Former CEO of the bankrupt crypto exchange FTX, Sam Bankman-Fried, has pleaded not guilty to charges brought against him by U.S. authorities.
Bankman-Fried was appearing before a judge in the U.S. District Court in New York City with lawyers Mark Cohen and Christian Everdell.
Bankman-Fried Pleads Not Guilty
Sam Bankman-Fried, the founder and former CEO of bankrupt cryptocurrency exchange FTX, has pleaded not guilty to all eight counts of criminal charges brought against him by U.S. authorities. The embattled former CEO appeared before a judge at the U.S. District Court in New York City, in tow with his lawyers. Bankman-Fried had founded Alameda Research in 2017 and went on to establish FTX in 2019.
Bankman-Fried was expected to plead not guilty and could now be part of a lengthy legal battle, facing up to 115 years in prison if convicted.

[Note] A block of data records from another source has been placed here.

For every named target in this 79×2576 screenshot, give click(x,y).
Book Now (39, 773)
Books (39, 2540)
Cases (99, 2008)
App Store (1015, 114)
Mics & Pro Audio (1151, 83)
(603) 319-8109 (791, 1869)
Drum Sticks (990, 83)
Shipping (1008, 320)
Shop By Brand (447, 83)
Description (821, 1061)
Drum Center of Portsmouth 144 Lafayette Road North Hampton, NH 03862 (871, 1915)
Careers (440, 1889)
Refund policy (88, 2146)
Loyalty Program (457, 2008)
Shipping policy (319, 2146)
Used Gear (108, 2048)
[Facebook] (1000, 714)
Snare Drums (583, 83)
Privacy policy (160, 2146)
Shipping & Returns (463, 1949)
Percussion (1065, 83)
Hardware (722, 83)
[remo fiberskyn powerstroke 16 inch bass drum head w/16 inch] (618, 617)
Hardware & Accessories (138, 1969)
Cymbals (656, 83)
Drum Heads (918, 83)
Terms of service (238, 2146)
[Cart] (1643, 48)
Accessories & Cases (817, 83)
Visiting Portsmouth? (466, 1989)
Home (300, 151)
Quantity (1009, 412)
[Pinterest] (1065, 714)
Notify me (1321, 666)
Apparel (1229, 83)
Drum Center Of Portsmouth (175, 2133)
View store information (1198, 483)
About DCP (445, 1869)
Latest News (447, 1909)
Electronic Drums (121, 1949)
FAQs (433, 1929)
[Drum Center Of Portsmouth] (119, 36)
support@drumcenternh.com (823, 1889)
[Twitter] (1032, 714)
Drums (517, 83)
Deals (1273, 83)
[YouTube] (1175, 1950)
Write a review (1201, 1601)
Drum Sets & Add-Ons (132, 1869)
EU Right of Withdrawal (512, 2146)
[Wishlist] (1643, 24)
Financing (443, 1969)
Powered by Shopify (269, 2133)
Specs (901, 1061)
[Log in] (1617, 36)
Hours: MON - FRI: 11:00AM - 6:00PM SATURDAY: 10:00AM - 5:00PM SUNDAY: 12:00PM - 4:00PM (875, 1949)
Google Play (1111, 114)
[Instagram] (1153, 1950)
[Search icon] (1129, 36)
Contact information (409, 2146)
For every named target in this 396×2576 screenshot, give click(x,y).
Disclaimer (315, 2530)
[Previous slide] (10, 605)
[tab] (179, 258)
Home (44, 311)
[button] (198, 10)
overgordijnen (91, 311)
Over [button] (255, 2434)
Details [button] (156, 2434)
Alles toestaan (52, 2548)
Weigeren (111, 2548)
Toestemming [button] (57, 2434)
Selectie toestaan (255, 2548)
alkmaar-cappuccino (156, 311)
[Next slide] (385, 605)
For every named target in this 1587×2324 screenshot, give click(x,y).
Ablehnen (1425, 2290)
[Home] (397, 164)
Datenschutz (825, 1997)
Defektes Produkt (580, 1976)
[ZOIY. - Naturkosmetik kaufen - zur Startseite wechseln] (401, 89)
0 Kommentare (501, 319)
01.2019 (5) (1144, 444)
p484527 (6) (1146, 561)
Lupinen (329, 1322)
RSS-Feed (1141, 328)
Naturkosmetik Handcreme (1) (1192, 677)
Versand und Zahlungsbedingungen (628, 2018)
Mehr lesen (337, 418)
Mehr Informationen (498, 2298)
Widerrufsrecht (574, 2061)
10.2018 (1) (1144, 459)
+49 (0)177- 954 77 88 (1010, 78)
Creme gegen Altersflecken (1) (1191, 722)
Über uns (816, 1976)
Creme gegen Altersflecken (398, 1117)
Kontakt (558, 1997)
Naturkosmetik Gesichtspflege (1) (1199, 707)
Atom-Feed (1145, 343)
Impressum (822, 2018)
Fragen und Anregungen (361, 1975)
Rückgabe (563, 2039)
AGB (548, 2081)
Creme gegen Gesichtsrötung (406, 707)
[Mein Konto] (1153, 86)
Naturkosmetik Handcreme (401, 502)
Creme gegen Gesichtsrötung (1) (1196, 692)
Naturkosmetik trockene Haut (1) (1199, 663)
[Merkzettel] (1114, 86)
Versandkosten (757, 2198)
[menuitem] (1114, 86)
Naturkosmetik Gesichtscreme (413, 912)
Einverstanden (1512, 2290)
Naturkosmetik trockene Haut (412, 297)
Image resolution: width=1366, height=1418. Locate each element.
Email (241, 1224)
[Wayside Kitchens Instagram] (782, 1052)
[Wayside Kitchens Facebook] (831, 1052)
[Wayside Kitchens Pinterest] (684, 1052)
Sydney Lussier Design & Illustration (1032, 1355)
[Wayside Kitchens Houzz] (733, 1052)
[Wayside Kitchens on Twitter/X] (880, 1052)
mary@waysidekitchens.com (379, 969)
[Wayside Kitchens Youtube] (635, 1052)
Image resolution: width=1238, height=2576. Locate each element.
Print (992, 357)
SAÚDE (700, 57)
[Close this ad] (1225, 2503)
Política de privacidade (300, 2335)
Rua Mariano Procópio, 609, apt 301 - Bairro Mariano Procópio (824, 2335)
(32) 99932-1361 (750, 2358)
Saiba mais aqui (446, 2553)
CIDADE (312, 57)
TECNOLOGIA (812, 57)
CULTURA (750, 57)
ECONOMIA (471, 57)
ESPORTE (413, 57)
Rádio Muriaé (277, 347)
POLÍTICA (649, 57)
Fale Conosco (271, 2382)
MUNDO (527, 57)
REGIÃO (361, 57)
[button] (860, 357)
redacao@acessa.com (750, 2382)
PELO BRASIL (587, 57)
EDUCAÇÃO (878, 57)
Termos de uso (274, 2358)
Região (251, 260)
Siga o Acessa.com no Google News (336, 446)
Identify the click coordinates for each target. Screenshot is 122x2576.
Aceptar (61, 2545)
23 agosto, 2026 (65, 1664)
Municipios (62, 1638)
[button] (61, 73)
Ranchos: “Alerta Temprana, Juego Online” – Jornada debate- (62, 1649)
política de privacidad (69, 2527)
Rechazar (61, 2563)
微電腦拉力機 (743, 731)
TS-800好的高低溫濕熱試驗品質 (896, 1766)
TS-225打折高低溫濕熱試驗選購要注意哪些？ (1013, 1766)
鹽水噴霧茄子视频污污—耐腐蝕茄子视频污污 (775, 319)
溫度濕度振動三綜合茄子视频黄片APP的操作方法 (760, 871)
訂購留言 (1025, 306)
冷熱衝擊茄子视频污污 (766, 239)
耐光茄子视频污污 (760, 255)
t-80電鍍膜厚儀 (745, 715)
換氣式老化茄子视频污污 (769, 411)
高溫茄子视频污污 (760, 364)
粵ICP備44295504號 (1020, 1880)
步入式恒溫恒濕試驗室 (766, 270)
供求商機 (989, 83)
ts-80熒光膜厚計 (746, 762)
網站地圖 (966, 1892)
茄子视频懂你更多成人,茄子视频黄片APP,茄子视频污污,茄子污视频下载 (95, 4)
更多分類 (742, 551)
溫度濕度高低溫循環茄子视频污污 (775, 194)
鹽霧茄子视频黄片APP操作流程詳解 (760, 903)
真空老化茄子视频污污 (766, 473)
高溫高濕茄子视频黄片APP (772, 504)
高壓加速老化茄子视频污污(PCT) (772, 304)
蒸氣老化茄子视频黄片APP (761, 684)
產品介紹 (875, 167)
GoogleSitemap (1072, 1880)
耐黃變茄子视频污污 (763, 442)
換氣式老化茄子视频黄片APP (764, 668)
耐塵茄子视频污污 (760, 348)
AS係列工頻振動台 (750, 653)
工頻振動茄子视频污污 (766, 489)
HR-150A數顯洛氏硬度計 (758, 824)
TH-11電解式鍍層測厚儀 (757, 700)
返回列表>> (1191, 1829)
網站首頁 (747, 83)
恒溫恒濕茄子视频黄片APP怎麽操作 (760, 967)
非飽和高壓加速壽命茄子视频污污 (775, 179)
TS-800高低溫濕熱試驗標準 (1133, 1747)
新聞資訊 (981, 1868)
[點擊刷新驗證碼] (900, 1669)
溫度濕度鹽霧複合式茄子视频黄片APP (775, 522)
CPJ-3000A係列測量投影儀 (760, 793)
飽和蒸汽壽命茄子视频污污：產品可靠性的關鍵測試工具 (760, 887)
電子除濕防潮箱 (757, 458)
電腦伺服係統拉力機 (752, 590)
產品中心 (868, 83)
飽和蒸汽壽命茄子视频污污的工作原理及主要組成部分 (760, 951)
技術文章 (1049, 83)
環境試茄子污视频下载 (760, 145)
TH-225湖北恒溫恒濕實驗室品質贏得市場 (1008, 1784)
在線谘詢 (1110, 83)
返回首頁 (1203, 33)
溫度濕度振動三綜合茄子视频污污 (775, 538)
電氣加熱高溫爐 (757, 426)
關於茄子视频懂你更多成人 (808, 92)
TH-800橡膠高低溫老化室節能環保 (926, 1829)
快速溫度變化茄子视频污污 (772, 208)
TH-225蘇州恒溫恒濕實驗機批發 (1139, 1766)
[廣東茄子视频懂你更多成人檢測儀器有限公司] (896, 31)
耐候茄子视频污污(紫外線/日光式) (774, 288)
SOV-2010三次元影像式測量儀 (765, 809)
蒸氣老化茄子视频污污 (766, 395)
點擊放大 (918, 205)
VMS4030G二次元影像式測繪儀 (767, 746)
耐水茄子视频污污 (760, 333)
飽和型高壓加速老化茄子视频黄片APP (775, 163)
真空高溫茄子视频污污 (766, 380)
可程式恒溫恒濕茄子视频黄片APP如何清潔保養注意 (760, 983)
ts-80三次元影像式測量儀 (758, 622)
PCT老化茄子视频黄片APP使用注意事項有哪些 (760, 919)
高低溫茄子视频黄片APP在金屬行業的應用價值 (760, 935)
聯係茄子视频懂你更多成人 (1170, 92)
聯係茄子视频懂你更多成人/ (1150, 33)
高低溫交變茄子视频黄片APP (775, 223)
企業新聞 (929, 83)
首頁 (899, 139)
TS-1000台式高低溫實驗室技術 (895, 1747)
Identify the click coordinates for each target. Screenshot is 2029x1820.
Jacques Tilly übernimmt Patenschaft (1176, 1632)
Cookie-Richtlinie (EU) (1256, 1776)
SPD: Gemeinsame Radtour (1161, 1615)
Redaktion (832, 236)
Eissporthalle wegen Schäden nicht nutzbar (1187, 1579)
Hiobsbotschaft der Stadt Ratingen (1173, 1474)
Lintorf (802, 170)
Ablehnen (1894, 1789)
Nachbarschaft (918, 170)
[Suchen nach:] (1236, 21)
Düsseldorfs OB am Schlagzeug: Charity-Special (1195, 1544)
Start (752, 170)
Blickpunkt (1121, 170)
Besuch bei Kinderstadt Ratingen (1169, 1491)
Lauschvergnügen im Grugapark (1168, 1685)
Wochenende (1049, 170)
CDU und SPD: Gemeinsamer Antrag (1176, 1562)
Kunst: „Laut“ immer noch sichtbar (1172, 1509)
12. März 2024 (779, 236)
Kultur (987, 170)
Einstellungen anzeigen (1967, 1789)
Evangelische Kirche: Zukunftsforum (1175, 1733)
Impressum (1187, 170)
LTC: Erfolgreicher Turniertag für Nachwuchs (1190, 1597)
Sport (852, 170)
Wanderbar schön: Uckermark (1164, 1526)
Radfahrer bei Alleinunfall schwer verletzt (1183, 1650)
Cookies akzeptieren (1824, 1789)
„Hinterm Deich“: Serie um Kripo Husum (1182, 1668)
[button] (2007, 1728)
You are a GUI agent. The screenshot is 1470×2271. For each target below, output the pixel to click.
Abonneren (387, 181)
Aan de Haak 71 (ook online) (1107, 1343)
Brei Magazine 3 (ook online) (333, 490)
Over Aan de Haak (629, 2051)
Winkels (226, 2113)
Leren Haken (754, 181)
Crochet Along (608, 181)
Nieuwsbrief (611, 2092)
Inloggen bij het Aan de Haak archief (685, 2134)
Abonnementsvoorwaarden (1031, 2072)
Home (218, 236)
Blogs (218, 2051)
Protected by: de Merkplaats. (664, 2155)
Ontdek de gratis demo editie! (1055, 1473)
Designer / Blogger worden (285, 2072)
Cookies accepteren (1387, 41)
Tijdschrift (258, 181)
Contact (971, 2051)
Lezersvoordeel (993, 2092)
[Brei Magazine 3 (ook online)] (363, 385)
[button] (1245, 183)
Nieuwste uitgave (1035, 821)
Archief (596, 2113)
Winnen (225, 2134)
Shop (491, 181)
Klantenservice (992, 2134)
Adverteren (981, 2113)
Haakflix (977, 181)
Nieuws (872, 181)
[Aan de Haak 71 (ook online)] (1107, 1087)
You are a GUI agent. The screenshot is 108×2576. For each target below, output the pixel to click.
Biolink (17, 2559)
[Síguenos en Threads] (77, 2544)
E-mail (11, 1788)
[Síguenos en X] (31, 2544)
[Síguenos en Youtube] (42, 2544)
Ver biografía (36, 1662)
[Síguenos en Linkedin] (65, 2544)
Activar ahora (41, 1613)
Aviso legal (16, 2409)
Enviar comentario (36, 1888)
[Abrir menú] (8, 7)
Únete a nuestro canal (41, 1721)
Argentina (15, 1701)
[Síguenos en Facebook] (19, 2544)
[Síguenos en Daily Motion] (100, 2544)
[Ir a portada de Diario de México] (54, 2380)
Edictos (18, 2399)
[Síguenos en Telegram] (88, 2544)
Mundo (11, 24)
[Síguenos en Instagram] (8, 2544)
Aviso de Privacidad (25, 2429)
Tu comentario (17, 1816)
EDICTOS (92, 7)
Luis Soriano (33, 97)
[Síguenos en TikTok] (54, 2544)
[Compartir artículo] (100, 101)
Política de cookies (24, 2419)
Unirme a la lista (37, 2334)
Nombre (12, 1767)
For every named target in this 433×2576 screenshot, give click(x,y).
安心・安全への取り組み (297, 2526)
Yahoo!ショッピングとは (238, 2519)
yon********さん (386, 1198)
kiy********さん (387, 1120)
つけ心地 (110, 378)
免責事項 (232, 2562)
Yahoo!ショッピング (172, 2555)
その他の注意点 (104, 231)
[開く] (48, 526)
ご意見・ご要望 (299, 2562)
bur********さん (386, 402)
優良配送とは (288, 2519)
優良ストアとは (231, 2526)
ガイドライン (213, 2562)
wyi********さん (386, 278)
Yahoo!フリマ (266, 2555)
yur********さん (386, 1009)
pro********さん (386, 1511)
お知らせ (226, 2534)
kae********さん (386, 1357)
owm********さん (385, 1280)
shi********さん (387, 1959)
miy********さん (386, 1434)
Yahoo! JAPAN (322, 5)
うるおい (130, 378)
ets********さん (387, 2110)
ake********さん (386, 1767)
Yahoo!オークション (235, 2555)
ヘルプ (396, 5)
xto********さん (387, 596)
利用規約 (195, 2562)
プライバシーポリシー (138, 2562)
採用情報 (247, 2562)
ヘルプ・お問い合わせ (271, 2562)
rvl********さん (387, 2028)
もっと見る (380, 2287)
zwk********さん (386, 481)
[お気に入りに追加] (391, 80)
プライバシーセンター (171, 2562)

Trial To Commence In October 2023
The court set the tentative trial date as 2nd October 2022, with prosecutors expected to present evidence related to the case to the court over the next four weeks. Additionally, Bankman-Fried is also not allowed to access any FTX or Alameda Research assets. The judge also agreed to a request to withhold the identities of two individuals, other than Bankman-Fried’s parents, who helped secure bail for the former CEO. The request was approved following reports that his parents have been subject to threats and harassment. According to lawyers,
“His parents have, in recent weeks, become the target of intense media scrutiny, harassment, and threats. Among other things, Mr. Bankman-Fried’s parents have received a steady stream of threatening correspondence, including communications expressing a desire that they suffer physical harm.”
SBF was released on a bond of $250 million, which is the largest-ever pretrial bond. Under the bail conditions, Bankman-Fried will also have to wear an “electronic monitoring bracelet,” attend mental health counseling, and remain under house arrest at his parents’ house in California.
Gary Wang, Caroline Ellison Plead Guilty
Back in December, FTX co-founder and former CTO Gary Wang and Alameda Research CEO Caroline Ellison pleaded guilty to criminal charges connected with the collapse of FTX. Both are also facing penalties from the Securities and Exchange Commission (SEC) and the CTFC, along with criminal charges brought by prosecutors. Both executives have stated they intend to cooperate with the authorities and will play a critical role as witnesses, given their close equation with Bankman-Fried, FTX, and Alameda Research.
A Risky Move
To many observers, Bankman-Fried’s plea is a risky move in stark contrast to that of his colleagues, Wang and Ellison, who both plead guilty. Many view his actions as cocky, given that he went on a full media tour before his arrest, appearing on several shows and Twitter spaces talks. Bankman-Fried was finally arrested in the Bahamas and then extradited to the United States in December.
The FTX Fiasco
The chaos at FTX saw Bankman-Fried step down as CEO, replaced by Enron veteran John Ray III. During the U.S. House Financial Services Committee, Ray was the only witness, with Bankman-Fried unable to join after his arrest. The hearing saw Ray reveal the extent to which customer funds were misused and the lack of internal controls and risk management systems. He also disclosed that there was no board overseeing operations at FTX, and neither did the exchange have an accounting or Human Resources department.